In Maruko v Versorgungsanstalt der Deutschen Buhnen, the ECJ held that the Framework Directive requires pension schemes providing death benefits to spouses should also provide them to life partners (similar to registered civil partners in the UK) where the status of life partners is comparable to that of spouses under national law, without limit. This case has called into question the validity of the exemption contained in the Sexual Orientation Regulations 2003, which allows employers to exclude periods of service before 5 December 2005 when calculating the death benefits for registered civil partners. Consequently, the UK government may now amend the terms of the exemption to bring it in line with the ECJ’s ruling, which would require an overhaul of many employer’s pension scheme rules.

Focus  – Breach of Contract

A balance of decisions this week: one to assist those acting for employees and one for those acting for employers.

In Abbycars (West Horndon) Ltd v Ford, the EAT held that an employee could claim constructive dismissal as long as one of the employee’s reasons for leaving amounts to a repudiatory breach of contract: it was irrelevant whether there were other reasons for leaving that did not amount to repudiatory breaches of contract.
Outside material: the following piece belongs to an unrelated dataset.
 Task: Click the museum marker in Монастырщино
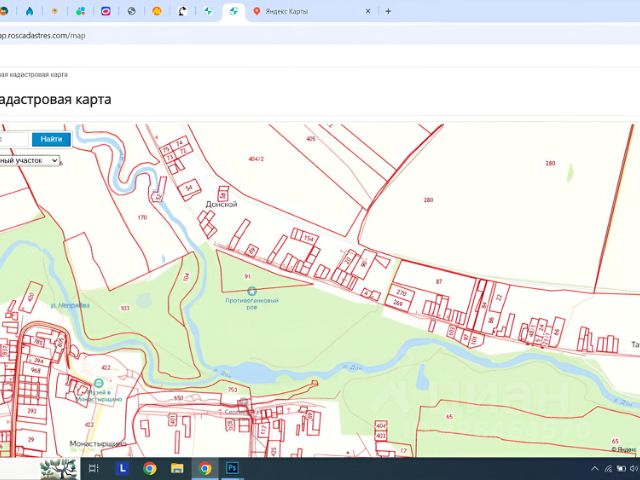pos(99,384)
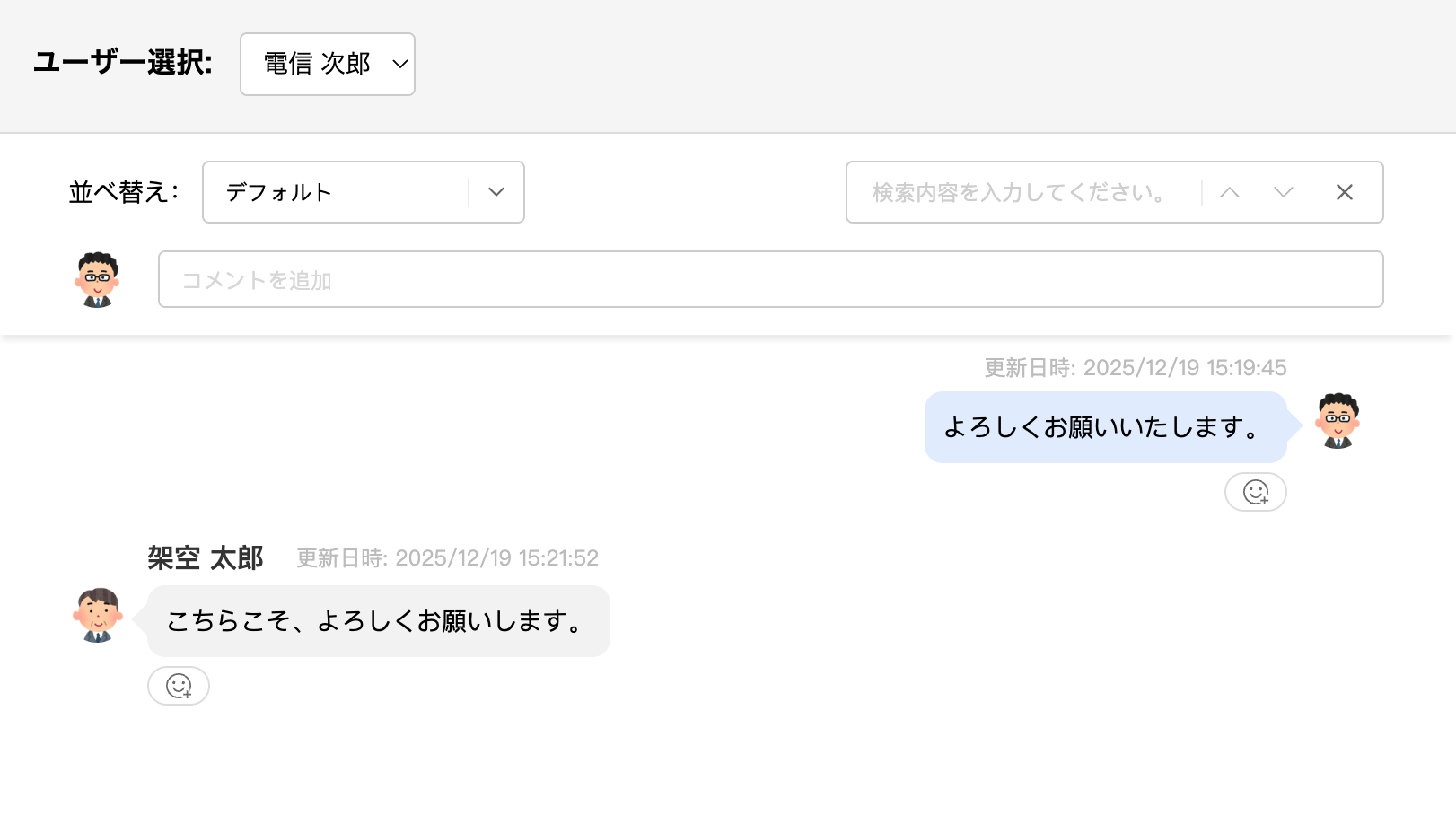Screen dimensions: 1456x833
Task: Open the ユーザー選択 dropdown showing 電信 次郎
Action: (x=327, y=64)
In Robinson v Tescom Corporation, the claimant agreed to work under new terms and conditions following a restructure of the sales department, albeit under protest. However, the EAT found against the claimant on the basis that he could not later refuse to work: by combining both responses to the change, the employee prejudiced his position.

In Brief

In Ruffert v Land Niedersachsen, the ECJ has made a controversial decision holding that a German local authority did not have to pay contractors (in this case, Polish postal workers) the wage stated in a local collective agreement. Unions are concerned about the effect this could have on local workforces if posted workers are able to undercut them lawfully.

In Collidge v Freeport, the Court of Appeal held that a warranty given by an employee in a compromise agreement that he had not done anything that could constitute a repudiatory breach of contract was a “condition precedent”. As such, when serious misconduct by Collidge was discovered by Freeport, it was released from the obligation to making any payment to him due under the compromise agreement.

In Commission for Healthcare Audit and Inspection v Ward, the EAT held that an employee’s refusal of a role that was deemed “on balance” to be a suitable alternative to her own redundant role was reasonable, taking into account her perception of the role at the time it was offered and the overall fairness of the redundancy procedure. This case highlights the importance of communication during the redundancy process and identifies that the degree of suitability of an alternative role may be taken into account when considering whether a refusal of such a role is reasonable or not.